Stored items from a collection:
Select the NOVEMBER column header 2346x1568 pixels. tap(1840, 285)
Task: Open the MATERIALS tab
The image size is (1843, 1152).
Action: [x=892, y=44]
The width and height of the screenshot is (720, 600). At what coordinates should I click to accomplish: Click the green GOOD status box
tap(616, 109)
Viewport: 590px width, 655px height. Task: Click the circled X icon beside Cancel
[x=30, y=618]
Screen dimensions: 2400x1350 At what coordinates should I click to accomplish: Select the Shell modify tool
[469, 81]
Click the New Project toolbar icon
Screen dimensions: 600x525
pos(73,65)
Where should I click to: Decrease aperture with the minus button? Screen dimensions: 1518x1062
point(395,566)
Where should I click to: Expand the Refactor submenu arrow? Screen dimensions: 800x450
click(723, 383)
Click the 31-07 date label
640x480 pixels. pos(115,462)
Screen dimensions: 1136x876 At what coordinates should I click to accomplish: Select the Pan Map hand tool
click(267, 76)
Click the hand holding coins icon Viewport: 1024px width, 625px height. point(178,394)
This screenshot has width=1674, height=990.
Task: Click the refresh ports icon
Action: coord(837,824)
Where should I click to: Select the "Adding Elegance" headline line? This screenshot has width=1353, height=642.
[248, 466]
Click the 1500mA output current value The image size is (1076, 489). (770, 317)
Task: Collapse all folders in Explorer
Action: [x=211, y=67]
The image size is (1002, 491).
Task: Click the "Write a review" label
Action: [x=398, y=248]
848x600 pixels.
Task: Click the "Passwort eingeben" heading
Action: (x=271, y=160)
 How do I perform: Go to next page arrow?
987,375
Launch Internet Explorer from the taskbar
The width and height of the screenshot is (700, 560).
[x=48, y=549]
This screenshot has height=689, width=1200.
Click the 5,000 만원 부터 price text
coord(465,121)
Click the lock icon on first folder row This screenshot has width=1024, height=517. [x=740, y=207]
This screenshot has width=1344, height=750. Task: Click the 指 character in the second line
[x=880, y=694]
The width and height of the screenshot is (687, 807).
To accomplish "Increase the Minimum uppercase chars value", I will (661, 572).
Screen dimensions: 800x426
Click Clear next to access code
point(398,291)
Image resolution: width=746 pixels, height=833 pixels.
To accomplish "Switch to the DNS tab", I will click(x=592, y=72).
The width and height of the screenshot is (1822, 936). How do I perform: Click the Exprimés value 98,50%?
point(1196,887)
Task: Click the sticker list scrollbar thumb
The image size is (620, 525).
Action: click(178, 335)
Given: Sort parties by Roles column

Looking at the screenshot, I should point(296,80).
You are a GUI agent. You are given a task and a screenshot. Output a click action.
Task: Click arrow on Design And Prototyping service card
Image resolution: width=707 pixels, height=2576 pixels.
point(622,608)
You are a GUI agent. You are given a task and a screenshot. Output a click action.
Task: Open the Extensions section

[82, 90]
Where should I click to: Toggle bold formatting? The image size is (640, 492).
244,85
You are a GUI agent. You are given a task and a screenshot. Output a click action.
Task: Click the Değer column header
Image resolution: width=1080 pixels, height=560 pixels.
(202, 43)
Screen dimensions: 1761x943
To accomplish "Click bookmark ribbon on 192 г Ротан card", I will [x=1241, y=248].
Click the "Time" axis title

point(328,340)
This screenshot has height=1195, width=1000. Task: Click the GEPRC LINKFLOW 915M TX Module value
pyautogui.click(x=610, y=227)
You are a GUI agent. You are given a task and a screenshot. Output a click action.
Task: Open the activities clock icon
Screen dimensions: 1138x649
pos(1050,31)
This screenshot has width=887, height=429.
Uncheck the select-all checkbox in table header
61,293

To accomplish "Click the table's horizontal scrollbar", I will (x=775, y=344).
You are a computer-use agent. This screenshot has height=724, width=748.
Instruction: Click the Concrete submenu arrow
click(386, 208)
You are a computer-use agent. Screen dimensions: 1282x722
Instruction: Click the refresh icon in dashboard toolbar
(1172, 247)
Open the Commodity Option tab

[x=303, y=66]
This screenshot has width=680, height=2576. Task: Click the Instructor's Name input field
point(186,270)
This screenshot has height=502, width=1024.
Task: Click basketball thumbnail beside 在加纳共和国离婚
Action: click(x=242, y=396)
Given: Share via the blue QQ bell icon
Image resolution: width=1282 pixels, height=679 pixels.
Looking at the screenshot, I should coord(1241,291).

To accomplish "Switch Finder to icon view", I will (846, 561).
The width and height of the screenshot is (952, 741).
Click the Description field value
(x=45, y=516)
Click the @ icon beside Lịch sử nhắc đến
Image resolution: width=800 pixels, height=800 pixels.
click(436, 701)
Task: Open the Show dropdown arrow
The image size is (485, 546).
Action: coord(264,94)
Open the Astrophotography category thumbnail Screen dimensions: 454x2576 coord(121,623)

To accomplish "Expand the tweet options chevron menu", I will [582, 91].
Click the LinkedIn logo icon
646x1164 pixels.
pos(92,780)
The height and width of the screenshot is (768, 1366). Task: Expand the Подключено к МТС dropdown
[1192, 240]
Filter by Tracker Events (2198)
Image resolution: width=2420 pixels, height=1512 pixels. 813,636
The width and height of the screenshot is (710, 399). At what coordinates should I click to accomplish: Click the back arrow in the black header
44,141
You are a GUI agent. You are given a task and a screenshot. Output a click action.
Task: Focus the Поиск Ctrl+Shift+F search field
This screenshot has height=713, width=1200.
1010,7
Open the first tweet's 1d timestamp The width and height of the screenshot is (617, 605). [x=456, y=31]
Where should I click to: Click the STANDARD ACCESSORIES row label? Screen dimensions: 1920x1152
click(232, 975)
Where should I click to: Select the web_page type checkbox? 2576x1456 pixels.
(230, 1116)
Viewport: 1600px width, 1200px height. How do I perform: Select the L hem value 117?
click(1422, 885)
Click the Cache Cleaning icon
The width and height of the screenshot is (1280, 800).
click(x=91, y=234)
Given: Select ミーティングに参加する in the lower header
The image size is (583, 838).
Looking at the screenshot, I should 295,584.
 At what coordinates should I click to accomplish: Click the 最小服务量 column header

Requirement
Copy out the items word for word, from the first line down to and including the line that contains "Click the lock".

Exercise response
Select the NOVEMBER column header 2346x1568 pixels. tap(1840, 285)
Task: Open the MATERIALS tab
The image size is (1843, 1152).
Action: [x=892, y=44]
The width and height of the screenshot is (720, 600). At what coordinates should I click to accomplish: Click the green GOOD status box
tap(616, 109)
Viewport: 590px width, 655px height. Task: Click the circled X icon beside Cancel
[x=30, y=618]
Screen dimensions: 2400x1350 At what coordinates should I click to accomplish: Select the Shell modify tool
[469, 81]
Click the New Project toolbar icon
Screen dimensions: 600x525
pos(73,65)
Where should I click to: Decrease aperture with the minus button? Screen dimensions: 1518x1062
point(395,566)
Where should I click to: Expand the Refactor submenu arrow? Screen dimensions: 800x450
click(723, 383)
Click the 31-07 date label
640x480 pixels. pos(115,462)
Screen dimensions: 1136x876 At what coordinates should I click to accomplish: Select the Pan Map hand tool
click(267, 76)
Click the hand holding coins icon Viewport: 1024px width, 625px height. point(178,394)
This screenshot has width=1674, height=990.
Task: Click the refresh ports icon
Action: coord(837,824)
Where should I click to: Select the "Adding Elegance" headline line? This screenshot has width=1353, height=642.
[248, 466]
Click the 1500mA output current value The image size is (1076, 489). (770, 317)
Task: Collapse all folders in Explorer
Action: [x=211, y=67]
The image size is (1002, 491).
Task: Click the "Write a review" label
Action: [x=398, y=248]
848x600 pixels.
Task: Click the "Passwort eingeben" heading
Action: (x=271, y=160)
 How do I perform: Go to next page arrow?
987,375
Launch Internet Explorer from the taskbar
The width and height of the screenshot is (700, 560).
[x=48, y=549]
This screenshot has height=689, width=1200.
Click the 5,000 만원 부터 price text
coord(465,121)
Click the lock icon on first folder row This screenshot has width=1024, height=517. [x=740, y=207]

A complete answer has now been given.